C-3 in the diagram above is the buffer capacitor. It takes up the high-voltage surges that would otherwise result from the rapid magnetic changes taking place during the time the vibrator contacts are traveling between contacts. It also is effective in reducing sparking at the contacts. The capacitor and inductance of the transformer form an oscillating circuit, and for this reason it is important that this capacitor be replaced with one of the same value and voltage rating. Common values vary from .005 to .03 mfd.
Resistors R-1 and R-2 are connected across the vibrator contacts and are also effective in reducing sparking and hash. They form a discharge path for back electromotive force in the primary which would otherwise cause a heavier spark at the contact break. These resistors rarely give problems. Sometimes capacitors are used in place of the resistors.
The vibrator choke L-2 and C-3 form a hash filter to keep the hash from the vibrator out of the receiver filament lead.
Other methods for hash suppression are the total shielding of the vibrator and sometimes the power supply itself. The vibrator is shielding by being enclosed in a metal can. The entire power supply is often shielded by being enclosed in a metal compartment of the receiver assembly.

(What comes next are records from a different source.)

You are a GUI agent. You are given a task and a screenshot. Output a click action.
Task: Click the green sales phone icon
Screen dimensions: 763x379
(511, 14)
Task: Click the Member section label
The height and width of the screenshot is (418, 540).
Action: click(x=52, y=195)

The Rectifier and Filter - The 6X5 tube is widely used as a rectifier in vibrator supplies with the 6Z4 and 84 types also used. Receivers using loctal type tubes may use a 7Y4.
The filter is the standard L-C filter circuit to smooth the rectifier output. It consists of the filter choke L-15 and electrolytic capacitors C-15 and C-16. In some receivers, the choke may be the speaker field coil. RF choke L-6 and C-6 form an RF filter for hash suppression in the B+ lead.

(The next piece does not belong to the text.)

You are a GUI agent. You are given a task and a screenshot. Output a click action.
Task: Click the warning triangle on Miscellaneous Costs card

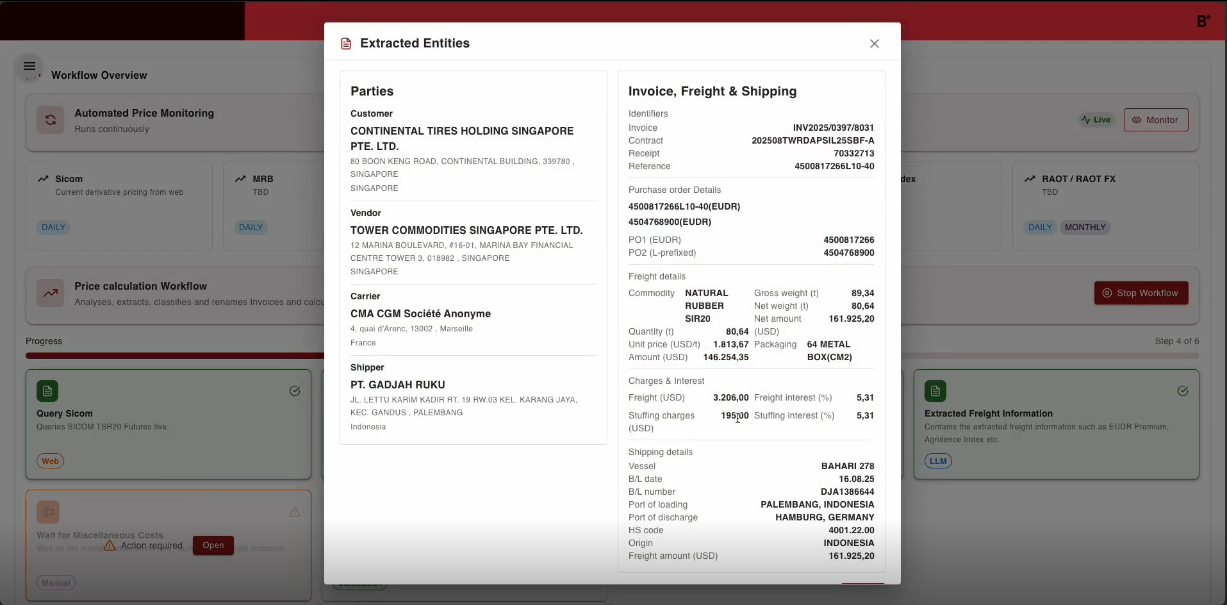coord(294,512)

The Synchronous Vibrator Power Supply - The synchronous vibrator has an extra set of points that take the place of the rectifier tube. This acts as a mechanical rectifier. The circuit is shown in Figure 4 below. Both sets of contacts are mounted on the same vibrating reed and operate in sync, as indicated by the dashed line in the diagram. The second set of contacts at B cause the secondary current to always flow through the load in the same direction. In this manner, the contacts at B serve as a full-wave rectifier, eliminating the need for a rectifier tube.
In radio with a synchronous vibrator power supply, the polarity of the input voltage is important since it will determine the rectified output. Incorrect polarity will cause the rectified output to be minus. In a set with a non-synchronous vibrator power supply, the input polarity does not matter.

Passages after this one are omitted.